Exactly the same responses to the NBN and Waiting for Godot are being manifested in the No campaign with the addition of some very nasty, dishonest claims and tactics.

First Nations Australians have been, like Godot and the characters in Casablanca waiting, waiting and waiting for recognition and a voice in what happens to them.

Instead, they have been confronted by the most vicious and dishonest campaign in Australian history marked by many such campaigns. After all we were told in the 18th century that the French were coming (in fact they had already been – making them the second by some 60,000 years.)

Then it was the Russians which got us the Portsea barracks in Victoria. Then it was the Chinese and we showed our gratitude to their gold mining efforts by rioting against them. After that it was just about anyone of colour with some short-term exceptions when labour was needed in tropical agriculture.

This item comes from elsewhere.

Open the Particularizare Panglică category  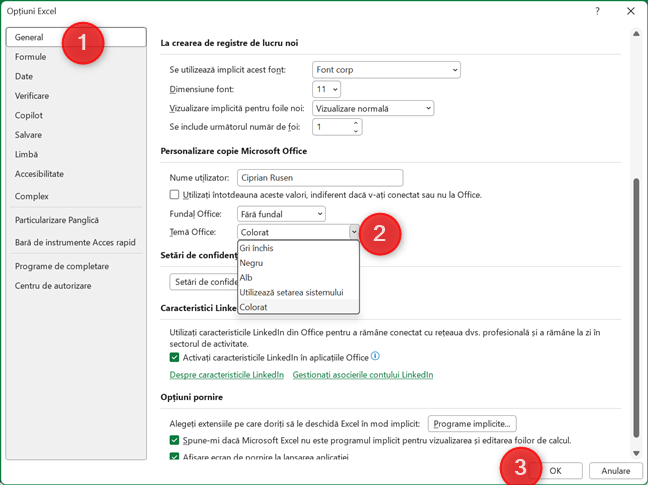(59, 220)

The Russian and Chinese threat got reprised regularly with the famous DLP ads of big red arrows thrusting out of a map of China towards Australia. Any modern-day versions of the same map would feature the arrow going the opposite way as it recorded our trade flows. Sadly anti-China warmongers want us to still believe the opposite.

But this latest outbreak of hate, racism and sneering is about us and how the world will see us. It also about the Americanisation of Australian political campaigning with the tactics of the Trumpist right being used again and again in Australian political campaigns and now in the No campaign.

One of the ironies of it all is the long-term damage it might do to Australia’s right-wing parties – damage indicated by the huge divide in opinions of the Voice and support for respective political parties.

The 2022 election revealed historic changes in voting behaviour. The Liberals lost seats in heavily Chinese populated areas after they continued the anti-Chinese rhetoric of the 1950s and 1960s. The Liberal Party share of the female vote – a share which was important to Robert Menzies’ long rule – was the lowest in Liberal Party history.

Young voters have also deserted the Liberals. The old saw about being a communist at 20 and a conservative at 40 has many authors and versions but whichever it was it was treated as reality for a long time despite no longer being accurate.

But the difference today, in terms of attitudes to First Nations people, may be the nature of Australian education where knowledge of First Nations culture and history is imbued from the earliest days.

The blog is fond of recounting the time at the World Heritage site Budj Bim in south-western Victoria when the First Nations guide asked the group what the colours of the First Nations flag stood for. Immediately the arm of a boy who might have been a pre-schooler or a bit older shot up his hand and gave the correct answer. In the not to distant future he will be voting.

Ditto the women who deserted the Liberal Party in droves in 2022, particularly in formerly safe seats, and their daughters. Women, the young and others don’t sneer at the aggressive and dishonest tactics of the Morrison and Dutton form of leadership. They despise, resent and reject it.

It now looks likely that, barring last minutes shifts which sadly rarely occur in that magnitude, the evening of October 14 will probably see the blog and many others grieving while Dutton et al are celebrating, sneering and braying.

They should savour the moment as demography is against them. Indeed, it may well be that the ultimate outcome will be similar to that experienced by King Pyrrhus of Epirus 2302 years ago.

And according to a few reports in the media this week a few Press Gallery journalists are detecting a slight awareness of that among some Liberals.

On the subject of sneering, by the way, many politicians have sneered at Greta Thunberg.  Now, a study by the Swiss Federal Institute of Technology Lausanne (EPFL), reported in Nature Briefing (13/9), shows that almost a third of Swiss people changed their daily habits as a result of the five years of Greta Thunberg’s Fridays for Future climate strikes by making changes to their transportation, buying and recycling habits in the wake of the protests.